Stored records
──────────
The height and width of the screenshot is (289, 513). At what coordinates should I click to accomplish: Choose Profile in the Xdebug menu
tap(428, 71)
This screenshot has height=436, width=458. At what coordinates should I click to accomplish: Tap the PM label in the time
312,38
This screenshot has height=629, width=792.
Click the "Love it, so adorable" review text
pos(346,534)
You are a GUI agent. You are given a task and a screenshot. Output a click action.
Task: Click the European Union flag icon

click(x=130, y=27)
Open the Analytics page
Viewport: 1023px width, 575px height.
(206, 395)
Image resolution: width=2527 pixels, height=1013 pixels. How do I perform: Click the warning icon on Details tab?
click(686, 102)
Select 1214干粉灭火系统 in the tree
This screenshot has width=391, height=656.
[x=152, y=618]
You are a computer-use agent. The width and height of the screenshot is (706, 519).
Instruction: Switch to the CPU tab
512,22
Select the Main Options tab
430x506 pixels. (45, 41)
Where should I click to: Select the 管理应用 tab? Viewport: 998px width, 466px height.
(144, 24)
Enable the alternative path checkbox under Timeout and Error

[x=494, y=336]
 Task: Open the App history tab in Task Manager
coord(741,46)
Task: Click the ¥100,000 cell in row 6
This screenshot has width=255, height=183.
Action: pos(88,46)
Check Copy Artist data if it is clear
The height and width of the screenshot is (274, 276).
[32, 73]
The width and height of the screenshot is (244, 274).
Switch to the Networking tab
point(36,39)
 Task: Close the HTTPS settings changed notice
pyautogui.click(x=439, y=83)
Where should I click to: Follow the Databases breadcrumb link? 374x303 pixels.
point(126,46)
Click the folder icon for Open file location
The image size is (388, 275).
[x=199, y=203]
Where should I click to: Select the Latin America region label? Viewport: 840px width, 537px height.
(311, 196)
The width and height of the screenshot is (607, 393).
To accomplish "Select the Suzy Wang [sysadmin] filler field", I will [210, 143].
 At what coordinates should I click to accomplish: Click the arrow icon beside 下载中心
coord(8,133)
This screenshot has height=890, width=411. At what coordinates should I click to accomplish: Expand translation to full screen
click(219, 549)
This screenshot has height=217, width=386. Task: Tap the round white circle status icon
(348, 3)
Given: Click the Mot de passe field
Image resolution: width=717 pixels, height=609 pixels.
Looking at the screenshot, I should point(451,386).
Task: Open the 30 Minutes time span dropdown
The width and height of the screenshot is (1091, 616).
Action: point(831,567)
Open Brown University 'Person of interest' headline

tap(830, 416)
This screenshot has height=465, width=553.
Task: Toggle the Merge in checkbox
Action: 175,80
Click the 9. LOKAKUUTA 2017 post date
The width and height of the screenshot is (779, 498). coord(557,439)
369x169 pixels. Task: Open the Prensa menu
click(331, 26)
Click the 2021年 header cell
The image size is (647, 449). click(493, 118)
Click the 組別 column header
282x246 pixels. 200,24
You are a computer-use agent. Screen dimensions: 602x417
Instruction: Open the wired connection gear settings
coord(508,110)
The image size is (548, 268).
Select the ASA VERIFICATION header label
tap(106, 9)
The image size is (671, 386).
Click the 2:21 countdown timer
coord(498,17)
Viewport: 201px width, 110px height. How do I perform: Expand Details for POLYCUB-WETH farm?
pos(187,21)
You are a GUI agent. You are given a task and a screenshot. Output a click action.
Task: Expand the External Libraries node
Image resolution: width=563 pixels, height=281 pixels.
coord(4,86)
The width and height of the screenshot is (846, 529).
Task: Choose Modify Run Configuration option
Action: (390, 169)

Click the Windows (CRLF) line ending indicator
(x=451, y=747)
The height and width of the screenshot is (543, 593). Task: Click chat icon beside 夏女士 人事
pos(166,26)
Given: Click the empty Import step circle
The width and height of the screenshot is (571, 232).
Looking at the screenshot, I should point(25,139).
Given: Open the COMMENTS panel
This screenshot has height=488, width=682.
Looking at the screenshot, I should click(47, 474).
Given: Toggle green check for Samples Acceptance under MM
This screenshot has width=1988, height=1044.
──────────
- [The task]
Copy out all lines above that include the string "computer".

- [Written solution]
You are a computer-use agent. The width and height of the screenshot is (706, 519).
You are a computer-use agent. Screen dimensions: 602x417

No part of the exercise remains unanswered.